2 Examples to Convert Byte[] array to String in Java

Converting a byte array to String seems easy but what is difficult is, doing it correctly. Many programmers make mistake of ignoring character encoding whenever bytes are converted into a String or char or vice versa. As a programmer, we all know that computer's only understand binary data i.e.  0  and  1 . All things we see and use e.g. images, text files, movies, or any other multi-media is stored in form of bytes, but what is more important is process of encoding or decoding bytes to character. Data conversion is an important topic on any programming interview, and because of trickiness of character encoding, this questions is one of the most  popular String Interview question  on Java Interviews. While reading a String from input source e.g. XML files, HTTP request, network port, or database, you must pay attention on which character encoding (e.g. UTF-8, UTF-16, and ISO 8859-1) they are encoded. If you will not use the same character encoding while  converting bytes to String , you would end up with a corrupt String which may contain totally incorrect values. You might have seen  ? , square brackets after converting  byte[]  to String, those are because of values your current character encoding is not supporting, and just showing some garbage values.

I tried to understand why programmes make character encoding mistakes more often than not, and my little research and own experience suggests that, it may be because of two reasons, first not dealing enough with internationalization and character encodings and second because ASCII characters are supported by almost all popular encoding schemes and has same values.  Since we mostly deal with encoding like  UTF-8 Cp1252  and  Windows-1252 , which displays ASCII characters (mostly alphabets and numbers) without fail, even if you use different encoding scheme. Real issue comes when your text contains special characters e.g.  'é' , which is often used in French names. If your  platform's character encoding  doesn't recognize that character then either you will see a different character or something garbage, and sadly until you got your hands burned, you are unlikely to be careful with character encoding. In Java, things are little bit more tricky because many IO classes e.g.  InputStreamReader  by default use platform's character encoding. What this means is that, if you run your program in different machine, you will likely get different output because of different character encoding used on that machine. In this article, we will learn  how to convert byte[] to String in Java  both by using JDK API and with the help of Guava and Apache commons.

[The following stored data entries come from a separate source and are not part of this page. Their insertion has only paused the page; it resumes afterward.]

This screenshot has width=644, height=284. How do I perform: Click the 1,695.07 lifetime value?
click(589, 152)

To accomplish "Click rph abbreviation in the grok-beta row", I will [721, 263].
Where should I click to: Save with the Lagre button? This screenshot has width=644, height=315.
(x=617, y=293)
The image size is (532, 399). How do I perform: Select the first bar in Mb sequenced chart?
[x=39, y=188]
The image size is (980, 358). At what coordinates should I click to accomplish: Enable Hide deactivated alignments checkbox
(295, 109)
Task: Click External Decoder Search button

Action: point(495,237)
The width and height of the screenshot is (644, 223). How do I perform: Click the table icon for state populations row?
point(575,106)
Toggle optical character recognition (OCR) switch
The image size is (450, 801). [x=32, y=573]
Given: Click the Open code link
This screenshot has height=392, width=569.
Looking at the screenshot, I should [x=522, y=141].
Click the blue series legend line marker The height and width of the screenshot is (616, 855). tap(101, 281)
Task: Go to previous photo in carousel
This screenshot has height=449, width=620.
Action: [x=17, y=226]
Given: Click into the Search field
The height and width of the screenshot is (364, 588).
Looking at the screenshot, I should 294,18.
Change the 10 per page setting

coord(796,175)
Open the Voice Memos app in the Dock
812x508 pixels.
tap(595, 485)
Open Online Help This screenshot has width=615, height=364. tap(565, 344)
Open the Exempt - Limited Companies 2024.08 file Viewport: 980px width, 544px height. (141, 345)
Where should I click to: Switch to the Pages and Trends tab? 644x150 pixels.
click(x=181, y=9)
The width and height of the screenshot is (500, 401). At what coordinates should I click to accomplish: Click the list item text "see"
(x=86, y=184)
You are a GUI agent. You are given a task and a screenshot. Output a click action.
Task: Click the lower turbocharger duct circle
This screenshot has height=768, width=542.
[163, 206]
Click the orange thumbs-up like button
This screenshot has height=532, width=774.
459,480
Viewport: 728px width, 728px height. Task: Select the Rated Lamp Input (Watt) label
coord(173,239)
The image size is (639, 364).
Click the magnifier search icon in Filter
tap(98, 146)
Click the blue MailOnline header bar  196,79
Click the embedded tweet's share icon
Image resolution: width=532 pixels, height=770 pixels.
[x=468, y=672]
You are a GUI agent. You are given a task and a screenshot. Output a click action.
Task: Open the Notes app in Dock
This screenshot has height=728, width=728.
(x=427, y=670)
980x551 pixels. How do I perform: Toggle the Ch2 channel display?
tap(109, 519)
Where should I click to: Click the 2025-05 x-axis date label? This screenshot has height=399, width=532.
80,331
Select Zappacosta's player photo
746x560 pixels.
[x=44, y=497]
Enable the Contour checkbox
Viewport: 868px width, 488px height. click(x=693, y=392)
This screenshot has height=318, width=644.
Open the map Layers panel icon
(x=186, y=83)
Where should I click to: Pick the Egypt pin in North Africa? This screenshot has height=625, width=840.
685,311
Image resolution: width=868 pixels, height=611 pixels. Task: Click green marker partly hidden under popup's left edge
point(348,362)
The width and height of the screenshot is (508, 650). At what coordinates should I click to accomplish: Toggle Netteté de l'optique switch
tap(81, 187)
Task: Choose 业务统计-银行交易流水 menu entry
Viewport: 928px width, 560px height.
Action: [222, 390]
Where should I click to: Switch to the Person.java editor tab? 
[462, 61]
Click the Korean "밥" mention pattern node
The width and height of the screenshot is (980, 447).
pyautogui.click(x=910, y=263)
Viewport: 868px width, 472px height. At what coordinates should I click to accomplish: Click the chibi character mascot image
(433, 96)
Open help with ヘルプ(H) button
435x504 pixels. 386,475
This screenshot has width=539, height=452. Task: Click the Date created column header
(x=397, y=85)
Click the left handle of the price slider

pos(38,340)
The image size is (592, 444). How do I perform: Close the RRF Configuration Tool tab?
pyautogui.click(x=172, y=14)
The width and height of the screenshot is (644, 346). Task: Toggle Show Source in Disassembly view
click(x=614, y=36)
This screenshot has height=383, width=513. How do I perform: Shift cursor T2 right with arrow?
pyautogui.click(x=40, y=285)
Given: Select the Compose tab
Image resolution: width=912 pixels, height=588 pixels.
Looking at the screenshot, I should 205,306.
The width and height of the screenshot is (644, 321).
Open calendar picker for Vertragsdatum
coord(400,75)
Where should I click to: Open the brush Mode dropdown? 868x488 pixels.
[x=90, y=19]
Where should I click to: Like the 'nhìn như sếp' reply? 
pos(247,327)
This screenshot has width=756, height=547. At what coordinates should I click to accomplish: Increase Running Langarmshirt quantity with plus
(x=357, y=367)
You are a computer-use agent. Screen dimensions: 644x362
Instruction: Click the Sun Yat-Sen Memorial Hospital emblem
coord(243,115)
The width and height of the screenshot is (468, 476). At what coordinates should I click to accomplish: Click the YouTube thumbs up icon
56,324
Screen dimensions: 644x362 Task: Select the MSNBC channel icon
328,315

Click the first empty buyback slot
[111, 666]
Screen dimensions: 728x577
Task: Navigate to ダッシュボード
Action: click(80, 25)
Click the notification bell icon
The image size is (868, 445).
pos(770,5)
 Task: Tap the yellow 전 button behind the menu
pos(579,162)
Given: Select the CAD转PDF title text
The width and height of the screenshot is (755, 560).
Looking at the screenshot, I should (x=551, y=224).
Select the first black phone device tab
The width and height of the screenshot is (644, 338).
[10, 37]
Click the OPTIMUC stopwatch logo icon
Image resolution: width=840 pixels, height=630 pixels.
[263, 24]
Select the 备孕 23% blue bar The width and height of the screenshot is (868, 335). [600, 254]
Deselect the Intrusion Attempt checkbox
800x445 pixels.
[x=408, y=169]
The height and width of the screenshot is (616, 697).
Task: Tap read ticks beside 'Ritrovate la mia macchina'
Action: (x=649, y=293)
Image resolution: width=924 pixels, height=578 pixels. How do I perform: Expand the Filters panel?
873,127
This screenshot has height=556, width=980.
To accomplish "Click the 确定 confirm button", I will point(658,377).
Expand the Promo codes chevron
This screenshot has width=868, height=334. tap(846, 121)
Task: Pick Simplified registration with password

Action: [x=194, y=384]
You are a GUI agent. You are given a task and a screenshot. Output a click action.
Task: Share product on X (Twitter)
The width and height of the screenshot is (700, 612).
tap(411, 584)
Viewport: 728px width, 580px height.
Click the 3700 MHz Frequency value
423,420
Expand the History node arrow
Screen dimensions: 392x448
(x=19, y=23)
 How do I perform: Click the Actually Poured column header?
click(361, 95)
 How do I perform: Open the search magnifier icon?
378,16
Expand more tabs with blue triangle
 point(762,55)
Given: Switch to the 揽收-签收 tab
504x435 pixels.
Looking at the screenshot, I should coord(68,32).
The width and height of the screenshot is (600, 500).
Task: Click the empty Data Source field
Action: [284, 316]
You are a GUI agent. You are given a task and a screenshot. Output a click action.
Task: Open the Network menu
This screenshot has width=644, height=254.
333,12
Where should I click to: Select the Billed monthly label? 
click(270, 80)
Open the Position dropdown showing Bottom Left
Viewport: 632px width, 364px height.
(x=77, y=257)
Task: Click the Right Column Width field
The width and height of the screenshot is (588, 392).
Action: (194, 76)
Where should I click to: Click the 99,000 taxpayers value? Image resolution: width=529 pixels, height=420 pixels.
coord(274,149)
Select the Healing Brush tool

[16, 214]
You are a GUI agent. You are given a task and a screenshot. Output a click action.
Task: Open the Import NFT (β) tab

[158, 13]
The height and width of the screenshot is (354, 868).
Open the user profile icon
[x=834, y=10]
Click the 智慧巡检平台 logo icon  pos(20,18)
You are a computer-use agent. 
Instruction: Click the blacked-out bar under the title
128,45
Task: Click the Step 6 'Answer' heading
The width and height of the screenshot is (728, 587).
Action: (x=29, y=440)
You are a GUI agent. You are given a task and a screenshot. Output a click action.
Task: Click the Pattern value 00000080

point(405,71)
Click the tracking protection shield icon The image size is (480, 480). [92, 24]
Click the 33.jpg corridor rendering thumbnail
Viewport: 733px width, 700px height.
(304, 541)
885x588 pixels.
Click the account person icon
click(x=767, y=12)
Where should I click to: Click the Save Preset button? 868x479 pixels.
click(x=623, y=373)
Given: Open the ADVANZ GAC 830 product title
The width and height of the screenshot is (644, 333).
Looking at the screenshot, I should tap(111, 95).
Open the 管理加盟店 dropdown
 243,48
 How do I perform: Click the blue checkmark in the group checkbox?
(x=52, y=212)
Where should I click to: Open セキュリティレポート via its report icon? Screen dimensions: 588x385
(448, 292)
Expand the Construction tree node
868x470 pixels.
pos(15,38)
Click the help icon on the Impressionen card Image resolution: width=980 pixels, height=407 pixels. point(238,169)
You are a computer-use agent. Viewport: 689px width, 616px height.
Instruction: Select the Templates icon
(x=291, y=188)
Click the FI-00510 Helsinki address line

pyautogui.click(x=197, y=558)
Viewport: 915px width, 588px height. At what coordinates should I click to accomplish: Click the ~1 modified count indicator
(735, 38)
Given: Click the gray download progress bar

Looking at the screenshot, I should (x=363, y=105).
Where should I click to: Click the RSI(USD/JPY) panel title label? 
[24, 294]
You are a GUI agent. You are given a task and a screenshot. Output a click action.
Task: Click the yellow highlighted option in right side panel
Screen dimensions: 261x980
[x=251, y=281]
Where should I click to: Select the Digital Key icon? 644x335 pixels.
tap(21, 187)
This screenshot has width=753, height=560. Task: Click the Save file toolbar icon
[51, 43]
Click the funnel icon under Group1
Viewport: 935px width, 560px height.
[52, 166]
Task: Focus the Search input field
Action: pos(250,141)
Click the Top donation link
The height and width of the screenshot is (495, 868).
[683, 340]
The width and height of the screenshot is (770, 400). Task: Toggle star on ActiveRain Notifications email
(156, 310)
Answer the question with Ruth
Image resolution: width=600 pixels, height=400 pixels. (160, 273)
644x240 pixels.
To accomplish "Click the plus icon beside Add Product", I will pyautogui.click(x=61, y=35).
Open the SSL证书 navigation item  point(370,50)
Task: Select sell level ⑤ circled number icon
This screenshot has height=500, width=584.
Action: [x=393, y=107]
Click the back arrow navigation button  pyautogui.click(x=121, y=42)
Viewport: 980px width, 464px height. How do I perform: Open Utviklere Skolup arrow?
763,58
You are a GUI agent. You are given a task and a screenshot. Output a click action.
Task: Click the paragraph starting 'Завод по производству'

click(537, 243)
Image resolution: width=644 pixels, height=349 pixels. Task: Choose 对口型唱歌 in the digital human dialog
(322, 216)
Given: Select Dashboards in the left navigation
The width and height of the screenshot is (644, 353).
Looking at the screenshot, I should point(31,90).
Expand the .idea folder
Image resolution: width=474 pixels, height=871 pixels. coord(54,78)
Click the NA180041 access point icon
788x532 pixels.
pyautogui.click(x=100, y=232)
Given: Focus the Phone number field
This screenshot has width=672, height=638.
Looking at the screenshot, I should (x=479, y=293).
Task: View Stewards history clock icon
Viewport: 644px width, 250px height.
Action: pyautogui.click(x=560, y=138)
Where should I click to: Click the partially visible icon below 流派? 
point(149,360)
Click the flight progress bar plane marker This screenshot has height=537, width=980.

How to convert byte[] to String in Java

There are multiple ways to change byte array to String in Java, you can either use methods from JDK, or you can use open source complimentary APIs like Apache commons and Google Guava. These API provides at least two sets of methods to create String form byte array;  one, which uses default platform encoding and other which takes character encoding. You should always use later one, don't rely on platform encoding. I know, it could be same or you might not have faced any problem so far, but it's better to be safe than sorry. As I pointed out in my last post about  printing byte array as Hex String , It's also one of the best practice to specify character encoding while converting bytes to character in any programming language. It might be possible that your byte array contain non-printable ASCII characters. Let's first see JDK's way of converting byte[] to String :

1) You can use constructor of String, which takes byte array and character encoding

String str = new String(bytes, "UTF-8");

This is the right way to convert bytes to String, provided you know for sure that bytes are encoded in the character encoding you are using.

2) If you are reading byte array from any text file e.g. XML document, HTML file or binary file, you can use the Apache Commons IO library to convert the  FileInputStream  to a String directly. This method also buffers the input internally, so there is no need to use another  BufferedInputStream.

String fromStream = IOUtils.toString(fileInputStream, "UTF-8");

In order to correctly convert those byte array into String, you must first  discover correct character encoding by reading meta data e.g.  Content-Type < ? xml encoding = "…" >  etc, depending on the format/protocol of the data you are reading. This is one of the reason I recommend to use XML parsers e.g. SAX or DOM parsers to read XML files, they take care of character encoding by themselves.

Some programmers, also recommends to use Charset over String for specifying character encoding,  e.g. instead of  "UTF-8"  use  StandardCharsets.UTF_8  mainly to avoid  UnsupportedEncodingException  in worst case. There are six standard Charset implementations guaranteed to be supported by all Java platform implementations. You can use them instead specifying encoding scheme in String. In short, always prefer  StandardCharsets.ISO_8859_1  over  "ISO_8859_1" , as shown below :

String str = IOUtils.toString(fis,StandardCharsets.UTF_8);

Other standard charset supported by Java platform are :

  1. StandardCharsets.ISO_8859_1
  2. StandardCharsets.US_ASCII
  3. StandardCharsets.UTF_16
  4. StandardCharsets.UTF_16BE
  5. StandardCharsets.UTF_16LE


If you are reading bytes from input stream, you can also check my earlier post about  5 ways to convert InputStream to String in Java  for details.

Original XML
Here is our sample XML snippet to demonstrate issues with using default character encoding. This file contains letter  'é' which is not correctly displayed in Eclipse because it's default character encoding is  Cp1252.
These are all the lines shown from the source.